Task to carry out: Copy exactly the stretch of data below from the line with "联系我们 (569, 2328)" through the line with "版权声明 (843, 2328)", including both of those lines.

Stored records:
.....
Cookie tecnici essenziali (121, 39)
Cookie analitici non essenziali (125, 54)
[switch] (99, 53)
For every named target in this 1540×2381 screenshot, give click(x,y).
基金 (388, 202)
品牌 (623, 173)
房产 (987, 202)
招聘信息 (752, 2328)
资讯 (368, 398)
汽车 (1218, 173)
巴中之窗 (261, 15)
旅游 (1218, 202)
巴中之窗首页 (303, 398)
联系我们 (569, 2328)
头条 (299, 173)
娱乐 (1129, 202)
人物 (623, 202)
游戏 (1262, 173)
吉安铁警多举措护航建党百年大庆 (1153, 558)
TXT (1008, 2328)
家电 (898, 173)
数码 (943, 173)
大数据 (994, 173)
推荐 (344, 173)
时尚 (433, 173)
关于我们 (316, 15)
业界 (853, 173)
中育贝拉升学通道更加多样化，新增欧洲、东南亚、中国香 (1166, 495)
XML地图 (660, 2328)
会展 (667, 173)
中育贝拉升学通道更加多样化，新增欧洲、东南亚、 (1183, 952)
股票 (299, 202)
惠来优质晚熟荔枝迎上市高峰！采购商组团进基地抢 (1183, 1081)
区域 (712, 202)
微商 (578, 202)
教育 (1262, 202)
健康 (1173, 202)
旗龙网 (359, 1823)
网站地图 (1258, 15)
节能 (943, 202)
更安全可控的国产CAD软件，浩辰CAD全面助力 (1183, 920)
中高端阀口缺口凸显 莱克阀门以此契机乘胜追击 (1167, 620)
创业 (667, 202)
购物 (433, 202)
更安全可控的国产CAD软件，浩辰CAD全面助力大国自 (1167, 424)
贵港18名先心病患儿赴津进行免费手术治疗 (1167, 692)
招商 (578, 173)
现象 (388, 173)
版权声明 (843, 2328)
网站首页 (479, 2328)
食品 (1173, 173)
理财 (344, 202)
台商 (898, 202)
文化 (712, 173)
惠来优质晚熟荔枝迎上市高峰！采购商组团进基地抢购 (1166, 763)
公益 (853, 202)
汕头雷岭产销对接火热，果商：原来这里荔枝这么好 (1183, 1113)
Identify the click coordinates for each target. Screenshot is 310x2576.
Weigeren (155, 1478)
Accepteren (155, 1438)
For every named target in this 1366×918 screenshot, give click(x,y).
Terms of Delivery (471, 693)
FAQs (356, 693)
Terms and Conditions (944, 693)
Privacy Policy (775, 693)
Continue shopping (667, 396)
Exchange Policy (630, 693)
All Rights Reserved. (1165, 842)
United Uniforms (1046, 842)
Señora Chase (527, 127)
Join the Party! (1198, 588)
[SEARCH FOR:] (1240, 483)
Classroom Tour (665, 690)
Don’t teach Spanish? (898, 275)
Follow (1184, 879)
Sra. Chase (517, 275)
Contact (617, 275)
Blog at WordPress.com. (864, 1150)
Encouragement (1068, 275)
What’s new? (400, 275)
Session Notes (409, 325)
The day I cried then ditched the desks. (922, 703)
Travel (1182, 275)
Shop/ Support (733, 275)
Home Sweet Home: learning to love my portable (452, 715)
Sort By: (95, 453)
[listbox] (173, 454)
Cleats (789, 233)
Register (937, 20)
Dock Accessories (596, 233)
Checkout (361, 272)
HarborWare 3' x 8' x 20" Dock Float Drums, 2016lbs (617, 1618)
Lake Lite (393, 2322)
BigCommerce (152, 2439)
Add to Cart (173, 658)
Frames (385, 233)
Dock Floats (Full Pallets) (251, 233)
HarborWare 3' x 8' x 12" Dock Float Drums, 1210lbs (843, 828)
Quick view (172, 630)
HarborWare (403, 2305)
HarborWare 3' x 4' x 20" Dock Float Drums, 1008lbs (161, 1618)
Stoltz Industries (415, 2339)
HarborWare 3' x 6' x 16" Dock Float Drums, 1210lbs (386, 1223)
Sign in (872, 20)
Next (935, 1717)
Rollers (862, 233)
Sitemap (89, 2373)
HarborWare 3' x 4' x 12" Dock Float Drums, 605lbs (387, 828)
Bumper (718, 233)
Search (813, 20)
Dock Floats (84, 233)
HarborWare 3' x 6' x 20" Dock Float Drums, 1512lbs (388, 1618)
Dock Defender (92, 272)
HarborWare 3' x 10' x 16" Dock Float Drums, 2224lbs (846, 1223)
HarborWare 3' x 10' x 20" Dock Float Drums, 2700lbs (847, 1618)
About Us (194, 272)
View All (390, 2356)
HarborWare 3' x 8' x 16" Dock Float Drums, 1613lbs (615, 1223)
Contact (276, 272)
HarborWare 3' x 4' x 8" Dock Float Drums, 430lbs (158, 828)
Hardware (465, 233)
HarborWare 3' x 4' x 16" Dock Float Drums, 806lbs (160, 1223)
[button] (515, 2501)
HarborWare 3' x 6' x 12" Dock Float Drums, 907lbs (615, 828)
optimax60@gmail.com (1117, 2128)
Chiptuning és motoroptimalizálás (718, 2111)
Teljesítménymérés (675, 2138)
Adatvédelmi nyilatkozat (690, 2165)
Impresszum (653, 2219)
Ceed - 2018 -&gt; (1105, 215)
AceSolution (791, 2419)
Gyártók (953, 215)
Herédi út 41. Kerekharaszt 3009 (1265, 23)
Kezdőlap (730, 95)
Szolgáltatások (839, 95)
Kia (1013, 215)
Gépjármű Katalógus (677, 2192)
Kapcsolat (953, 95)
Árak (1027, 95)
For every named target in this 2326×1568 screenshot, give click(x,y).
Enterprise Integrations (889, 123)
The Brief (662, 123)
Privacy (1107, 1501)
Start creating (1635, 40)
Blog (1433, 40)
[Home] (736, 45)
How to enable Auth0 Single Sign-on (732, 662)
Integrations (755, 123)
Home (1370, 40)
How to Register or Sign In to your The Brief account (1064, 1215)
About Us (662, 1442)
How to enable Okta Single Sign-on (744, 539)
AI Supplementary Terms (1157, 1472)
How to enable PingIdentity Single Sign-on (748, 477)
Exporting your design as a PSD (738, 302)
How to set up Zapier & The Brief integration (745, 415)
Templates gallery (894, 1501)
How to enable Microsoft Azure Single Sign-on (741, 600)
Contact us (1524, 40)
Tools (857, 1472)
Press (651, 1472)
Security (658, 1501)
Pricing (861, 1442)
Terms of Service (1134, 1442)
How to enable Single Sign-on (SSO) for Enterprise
.....
Answer to the exercise:
联系我们 (569, 2328)
头条 (299, 173)
娱乐 (1129, 202)
人物 (623, 202)
游戏 (1262, 173)
吉安铁警多举措护航建党百年大庆 (1153, 558)
TXT (1008, 2328)
家电 (898, 173)
数码 (943, 173)
大数据 (994, 173)
推荐 (344, 173)
时尚 (433, 173)
关于我们 (316, 15)
业界 (853, 173)
中育贝拉升学通道更加多样化，新增欧洲、东南亚、中国香 (1166, 495)
XML地图 (660, 2328)
会展 (667, 173)
中育贝拉升学通道更加多样化，新增欧洲、东南亚、 (1183, 952)
股票 (299, 202)
惠来优质晚熟荔枝迎上市高峰！采购商组团进基地抢 (1183, 1081)
区域 (712, 202)
微商 (578, 202)
教育 (1262, 202)
健康 (1173, 202)
旗龙网 (359, 1823)
网站地图 (1258, 15)
节能 (943, 202)
更安全可控的国产CAD软件，浩辰CAD全面助力 (1183, 920)
中高端阀口缺口凸显 莱克阀门以此契机乘胜追击 (1167, 620)
创业 (667, 202)
购物 (433, 202)
更安全可控的国产CAD软件，浩辰CAD全面助力大国自 (1167, 424)
贵港18名先心病患儿赴津进行免费手术治疗 (1167, 692)
招商 (578, 173)
现象 (388, 173)
版权声明 (843, 2328)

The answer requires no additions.